Banco Central lança MED 2.0 para facilitar devolução de Pix em casos de fraude
O Banco Central implementou o Mecanismo Especial de Devolução 2.0 (MED 2.0) para aprimorar a recuperação de valores em golpes e fraudes com Pix, exigindo adaptação tecnológica das instituições financeiras.
Pontos principais
- O Pix é a principal infraestrutura de pagamentos no Brasil, respondendo por mais da metade das transações.
- O MED 2.0 permite rastrear valores de Pix para além da conta destinatária original, aumentando as chances de recuperação.
- Instituições financeiras precisam operar em tempo real, com alta disponibilidade e baixa latência, para monitorar transações.
- A nova ferramenta exige que a arquitetura tecnológica registre, audite e recupere cada etapa da transação.
- Soluções como a da Stark Infra auxiliam bancos e fintechs a se adequarem aos requisitos do MED 2.0.
O Banco Central do Brasil lançou o Mecanismo Especial de Devolução 2.0 (MED 2.0) para fortalecer o combate a fraudes e golpes envolvendo o Pix, que se consolidou como a principal infraestrutura de pagamentos do país. A nova ferramenta permite o rastreamento de valores para além da conta destinatária inicial, elevando as chances de recuperação de fundos em casos de transações fraudulentas. Essa medida visa proteger os usuários e mitigar os riscos associados ao crescente volume de operações via Pix.
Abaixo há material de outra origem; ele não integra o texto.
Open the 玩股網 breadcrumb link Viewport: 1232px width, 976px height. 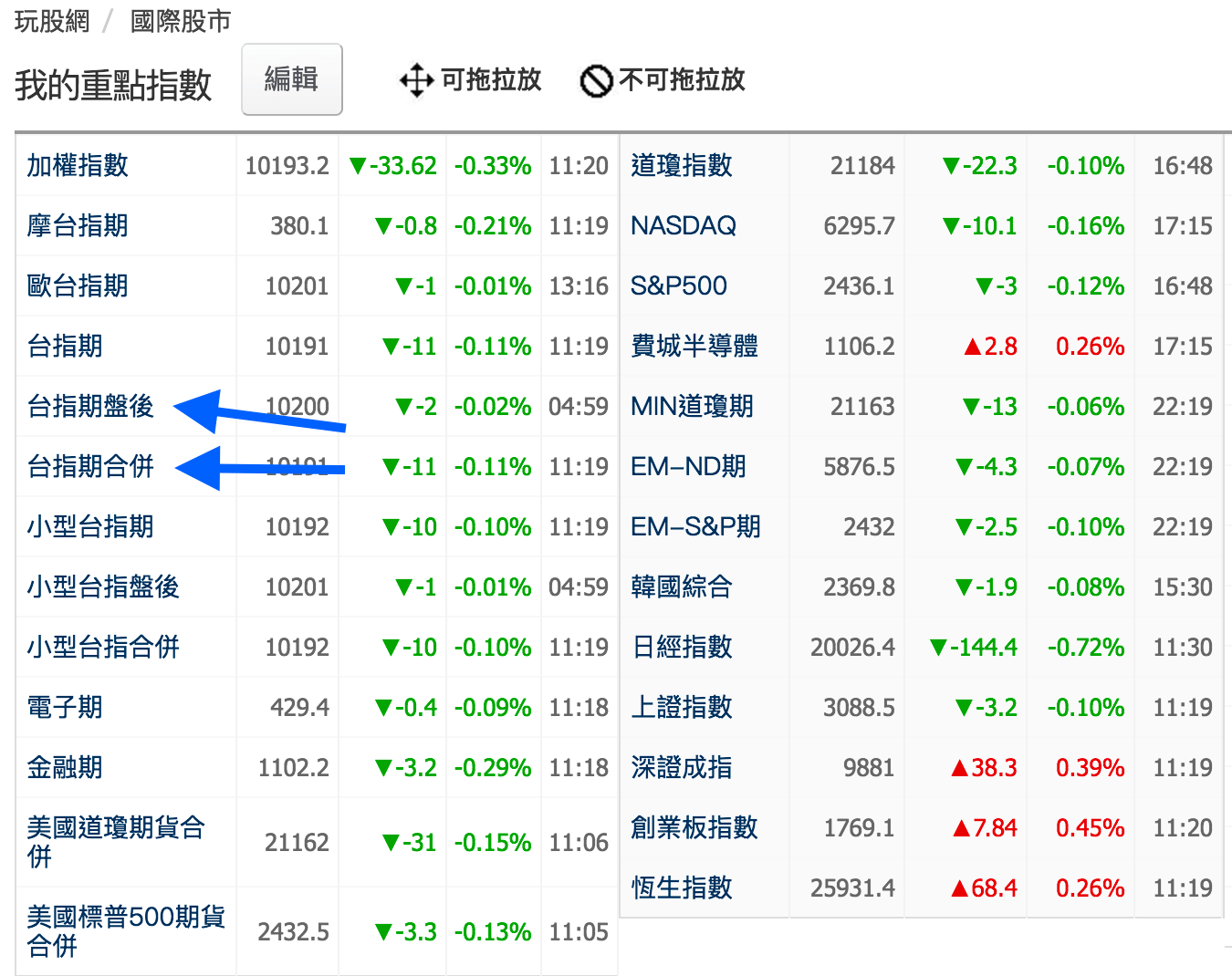click(x=52, y=21)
Para atender às exigências do MED 2.0, bancos e fintechs precisam adaptar suas infraestruturas tecnológicas, operando em tempo real com alta disponibilidade e baixa latência. A arquitetura deve ser capaz de registrar, auditar e recuperar cada etapa da jornada da transação, utilizando análise de dados em tempo real para identificar padrões suspeitos. Empresas como a Stark Infra oferecem soluções baseadas em microsserviços e nuvem para auxiliar as instituições financeiras a cumprir essas novas regulamentações, permitindo que foquem no desenvolvimento de produtos e no crescimento do negócio.